Monday, December 01, 2014

`Bound Up With Giving Pleasure'

Originality is no virtue, or rarely so, and never in isolation. Gertrude Stein was original but unreadable, as were Charles Olson, Alain Robbe-Grillet and every surrealist who ever intimidated a reader with tedium. Art is variation on theme, collaboration with forebears across time, not a one-of-a-kind freak show. Artists open eyes and ears and make the familiar suddenly wondrous, and vice versa. In The Idler #85, published on this date, Dec. 1, in 1759, Dr. Johnson puts it like this: 

“To exact of every man who writes that he should say something new, would be to reduce authors to a small number; to oblige the most fertile genius to say only what is new, would be to contract his volumes to a few pages. Yet, surely, there ought to be some bounds to repetition; libraries ought no more to be heaped for ever with the same thoughts differently expressed, than with the same books differently decorated.” 

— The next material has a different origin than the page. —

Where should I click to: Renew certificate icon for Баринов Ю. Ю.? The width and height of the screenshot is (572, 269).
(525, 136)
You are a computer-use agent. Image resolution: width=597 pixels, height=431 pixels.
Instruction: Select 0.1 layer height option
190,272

I thought of Johnson’s common-sensical observation often while reading James Booth’s Philip Larkin: Life, Art and Love (Bloomsbury Press, 2014), and again when reading Joseph Epstein’s review of it in the Wall Street Journal. Epstein reminds us that Larkin “passes the ultimate test of having written poetry that is memorable.” The poet himself reminds us that poetry is “inextricably bound up with giving pleasure, and if a poet loses his pleasure-seeking audience he has lost the only audience worth having . . .” Not even their most rabid enthusiasts would claim that Stein & Co. give pleasure – too bourgeois, too conventional, reader be damned. 

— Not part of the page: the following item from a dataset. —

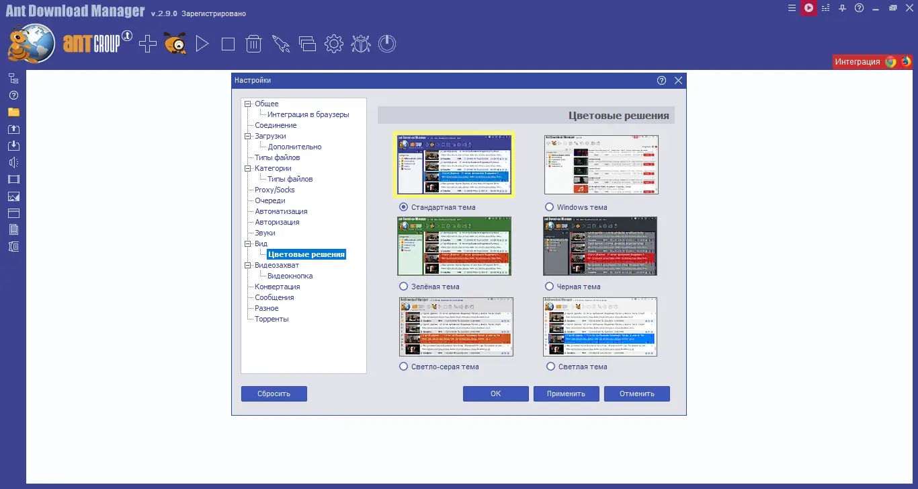918x489 pixels.
Task: Open settings via the gear icon
Action: (333, 43)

“. . . or the vast most part, far from being depressing, Larkin’s poems, written with a wondrous precision and lucidity, and a comic élan that can produce outright laughter, have the effect of lifting one’s spirits, as truth-telling often does. Not only aesthetically but in just about every other way, Larkin was a man set against his time: modernism in the arts, left-wing politics of the kind that appeals to academic intellectuals, admiration of youth—none of it was to his taste.” 

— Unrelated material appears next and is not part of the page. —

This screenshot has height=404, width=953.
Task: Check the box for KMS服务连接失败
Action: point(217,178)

Larkin didn’t make it new; he made it well-written.

2 comments:

Subbuteo said...

Baudelaire and Larkin found life a mixture of grim and exhilarating. Both had a sense of their own moral failure and saw art as a redemptive process. "Tu m'as donné ta boue, et j'en ai fait de l'or" said Baudelaire, addressing the city. Rhyme and verse charmed the bad faith away. As always the jury is out as to whether this alchemy is sufficient. Fans of Larkin might suggest that his reputation proves that it was? It's an interesting equation. One might think that Shakespeare was well-adjusted, happy and a great poet, and, therefore, knew more.

George said...

"didn’t make it new; he made it well-written" makes for a catchy antithesis, but seems to me to misrepresent what Pound meant by "Make it new."